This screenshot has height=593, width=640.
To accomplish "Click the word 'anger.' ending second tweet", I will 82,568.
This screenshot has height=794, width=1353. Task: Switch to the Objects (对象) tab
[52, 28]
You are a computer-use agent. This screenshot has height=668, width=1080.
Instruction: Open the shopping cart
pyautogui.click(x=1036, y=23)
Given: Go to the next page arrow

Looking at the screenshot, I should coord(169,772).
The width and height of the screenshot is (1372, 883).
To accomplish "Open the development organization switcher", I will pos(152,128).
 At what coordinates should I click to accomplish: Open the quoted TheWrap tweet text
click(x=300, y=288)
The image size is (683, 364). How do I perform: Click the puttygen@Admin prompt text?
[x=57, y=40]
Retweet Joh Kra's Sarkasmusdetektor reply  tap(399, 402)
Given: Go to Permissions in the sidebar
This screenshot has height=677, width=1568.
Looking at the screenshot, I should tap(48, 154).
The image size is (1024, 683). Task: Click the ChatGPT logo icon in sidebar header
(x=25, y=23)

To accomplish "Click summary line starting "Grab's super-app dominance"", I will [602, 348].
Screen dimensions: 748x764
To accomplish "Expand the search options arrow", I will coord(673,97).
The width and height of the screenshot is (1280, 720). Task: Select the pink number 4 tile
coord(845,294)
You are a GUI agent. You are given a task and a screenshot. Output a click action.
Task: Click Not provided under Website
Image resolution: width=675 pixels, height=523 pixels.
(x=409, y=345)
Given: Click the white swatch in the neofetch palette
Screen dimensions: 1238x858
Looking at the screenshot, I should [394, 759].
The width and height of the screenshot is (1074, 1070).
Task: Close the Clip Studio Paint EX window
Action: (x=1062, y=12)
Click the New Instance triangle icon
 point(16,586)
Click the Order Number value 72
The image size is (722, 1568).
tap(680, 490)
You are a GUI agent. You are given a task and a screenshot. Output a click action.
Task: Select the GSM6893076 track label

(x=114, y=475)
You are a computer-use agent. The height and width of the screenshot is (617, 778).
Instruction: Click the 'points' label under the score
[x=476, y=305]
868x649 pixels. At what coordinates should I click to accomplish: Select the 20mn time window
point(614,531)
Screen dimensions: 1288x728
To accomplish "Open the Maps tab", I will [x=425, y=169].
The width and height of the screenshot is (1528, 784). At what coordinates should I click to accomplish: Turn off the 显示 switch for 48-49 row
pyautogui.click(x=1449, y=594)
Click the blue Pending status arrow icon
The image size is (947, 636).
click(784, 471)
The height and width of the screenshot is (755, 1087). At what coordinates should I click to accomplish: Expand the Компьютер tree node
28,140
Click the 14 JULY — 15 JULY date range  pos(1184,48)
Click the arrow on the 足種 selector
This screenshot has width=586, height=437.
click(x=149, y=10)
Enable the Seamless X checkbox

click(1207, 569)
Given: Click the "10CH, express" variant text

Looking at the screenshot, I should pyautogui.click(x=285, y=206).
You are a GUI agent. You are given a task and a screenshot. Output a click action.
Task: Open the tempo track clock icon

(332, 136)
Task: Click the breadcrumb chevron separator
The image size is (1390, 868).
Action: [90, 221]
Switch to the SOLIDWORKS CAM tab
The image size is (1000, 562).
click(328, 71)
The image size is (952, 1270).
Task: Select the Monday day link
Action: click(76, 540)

> [Work item]
A single number is required: the count of lines in the data above that include the string "computer".

> [Reply to the exercise]
2